What’s also usually difficult to keep in mind today is that before photography you had to physically go to visit a painting itself to see it. The Mona Lisa became famous partially also because once the painting was stolen, most people couldn’t actually find out what it looked like.

This is something that we always miss with art - even on a digital screen you’re always only looking at a reproduction.

But it makes sense that, like with paintings, NFT’s could gain or lose value with the story of who it belongs to and when and how it was purchased. It makes perfect sense for celebrities to be purchasing these things.

You’re sort of missing my point. An artist creating a similar work is not equivalent.

If they were atomically identical copies, they would be literally the same. Any idea of “difference” would be completely false. That’s the difference here, these (NFTs) are by all means atomic copies. They aren’t close to the same, they ARE the same.

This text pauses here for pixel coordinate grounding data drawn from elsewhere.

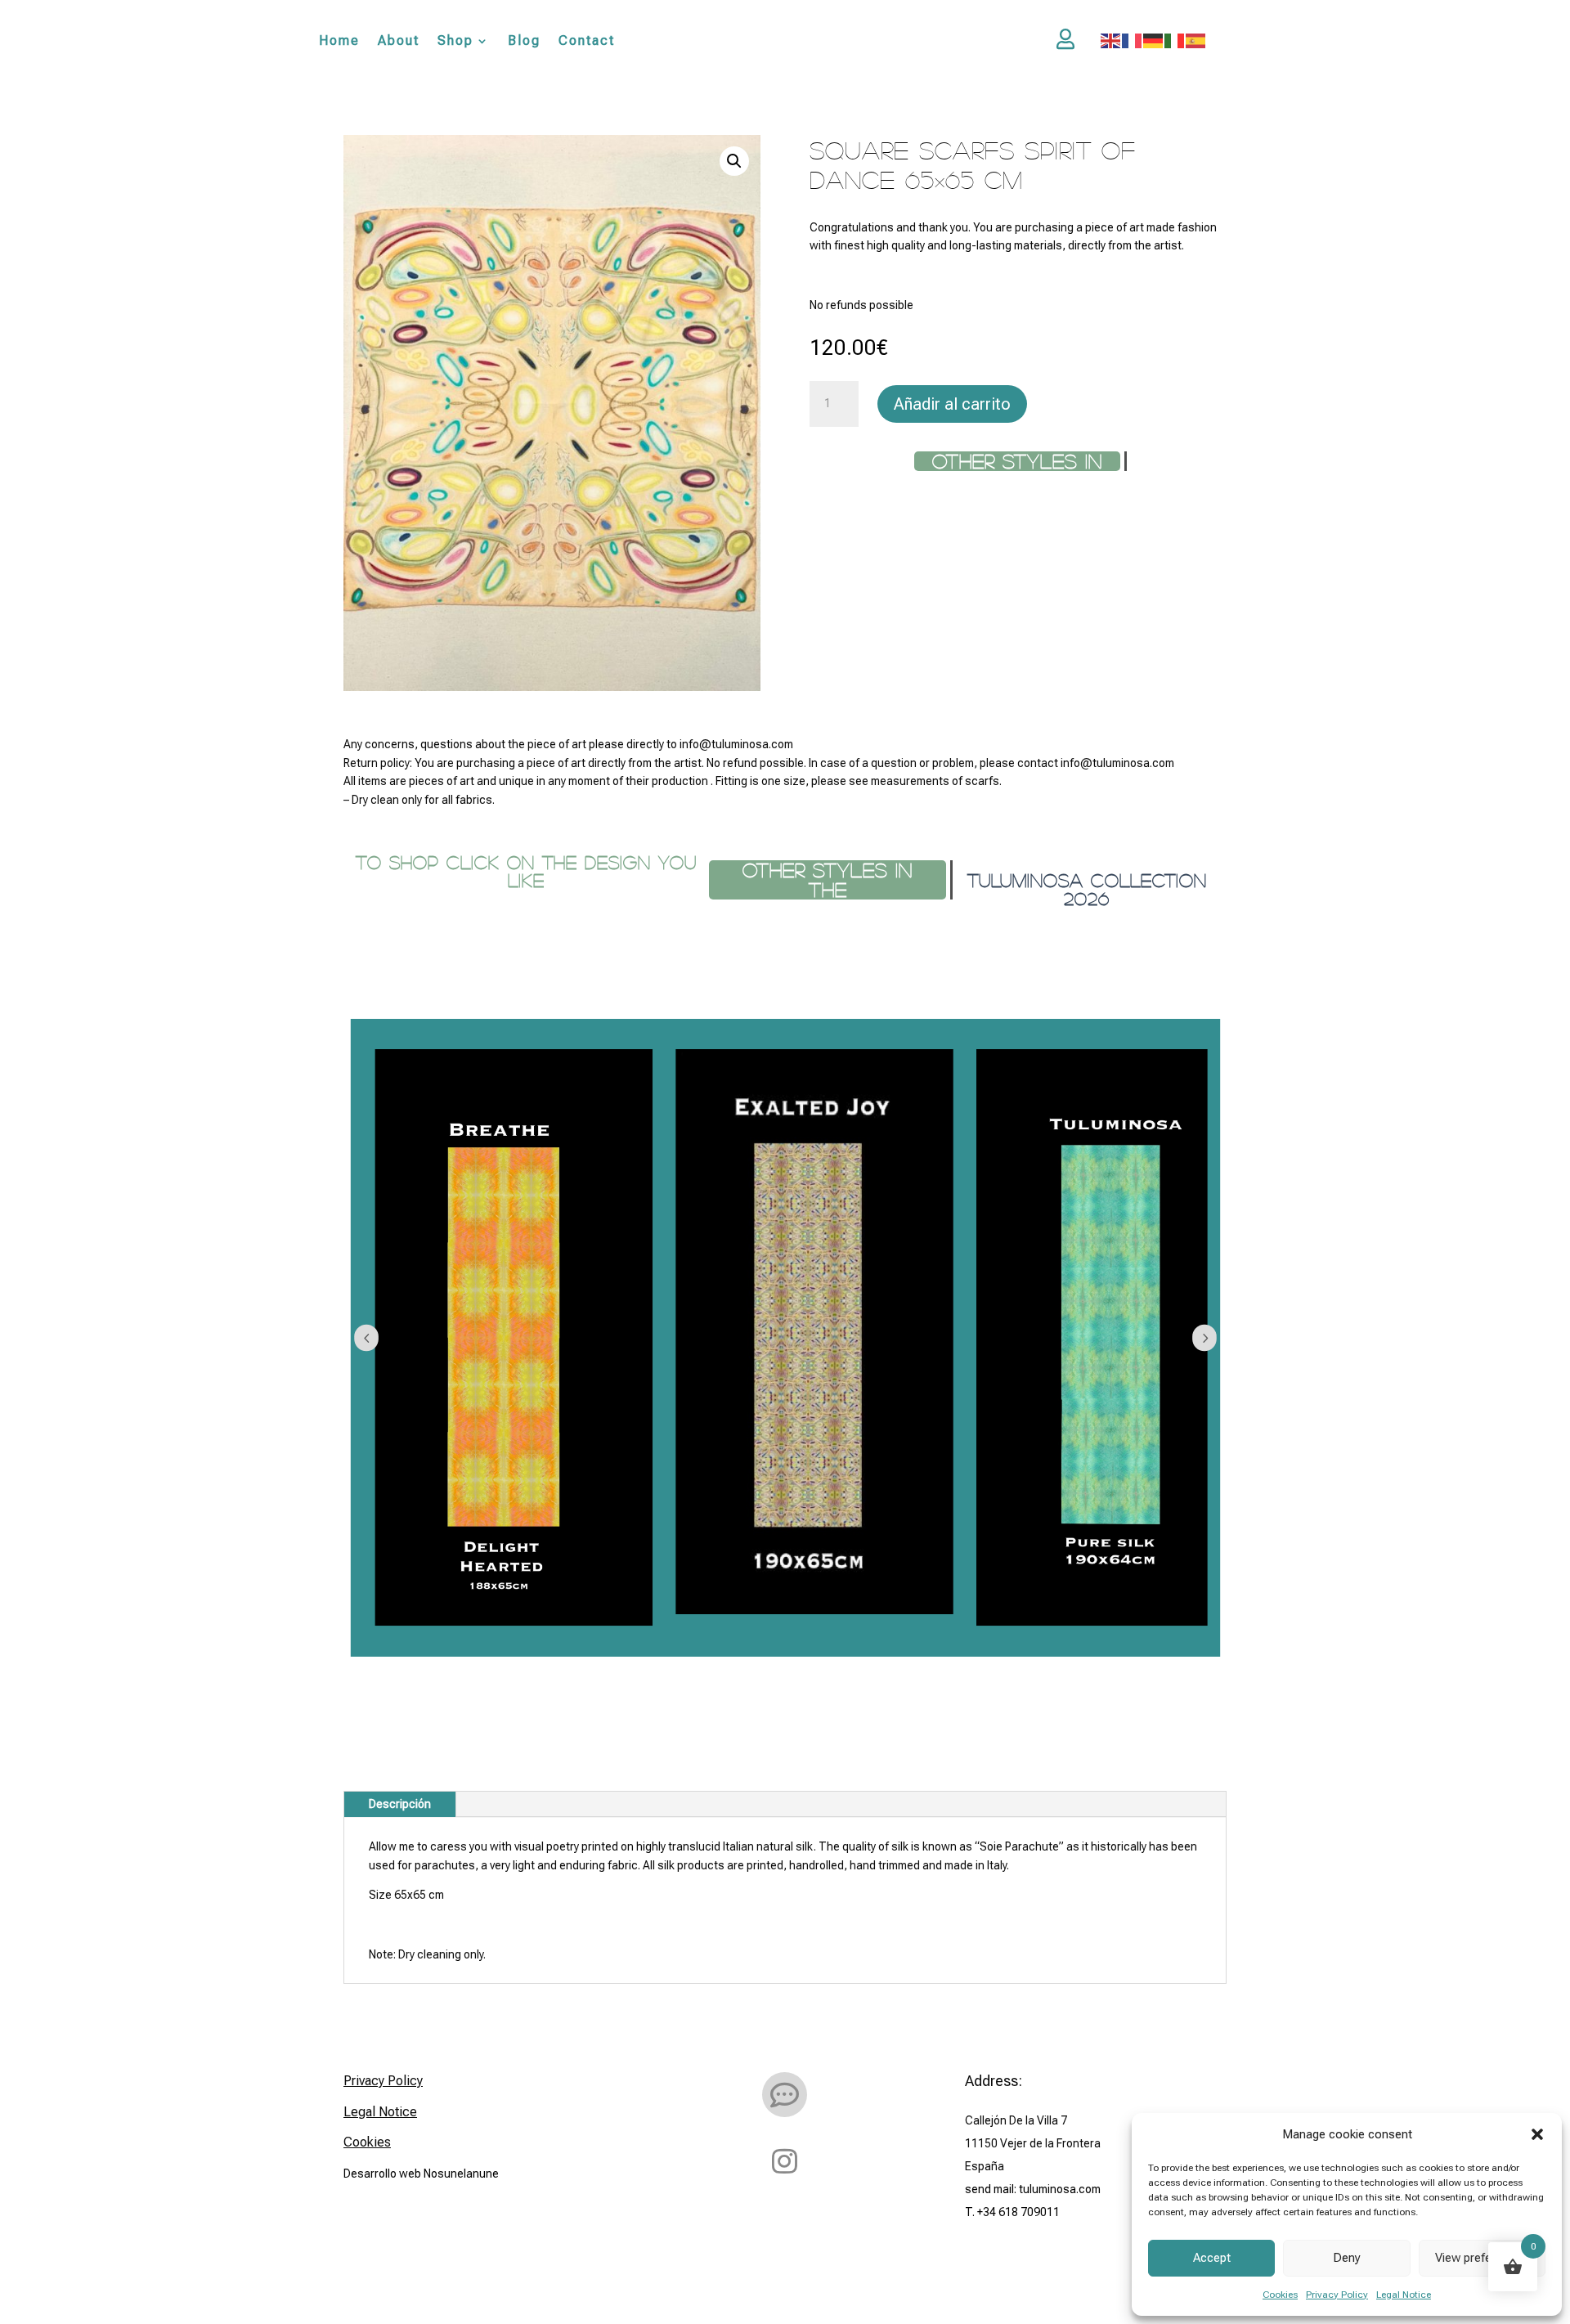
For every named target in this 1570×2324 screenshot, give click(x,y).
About (398, 41)
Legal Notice (1403, 2294)
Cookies (1280, 2294)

If we could make atomic copies of the Mona Lisa it would surely drop in value… scarcity is what causes works like the Mona Lisa to be valuable. With an NFT there is no scarcity because unlimited duplicates, each as real as the original, can be produced for nearly free.

Read this classic essay: https://ansuz.sooke.bc.ca/entry/23

The works are identical if bits don't have color (re linked essay above). We know they don't, but in the eyes of the law they definitely do, so an exact copy is still a copy in the eyes of the law.

The "original" Mona Lisa, that's not a copy, would still be valued over the copies, even if the copies were perfect.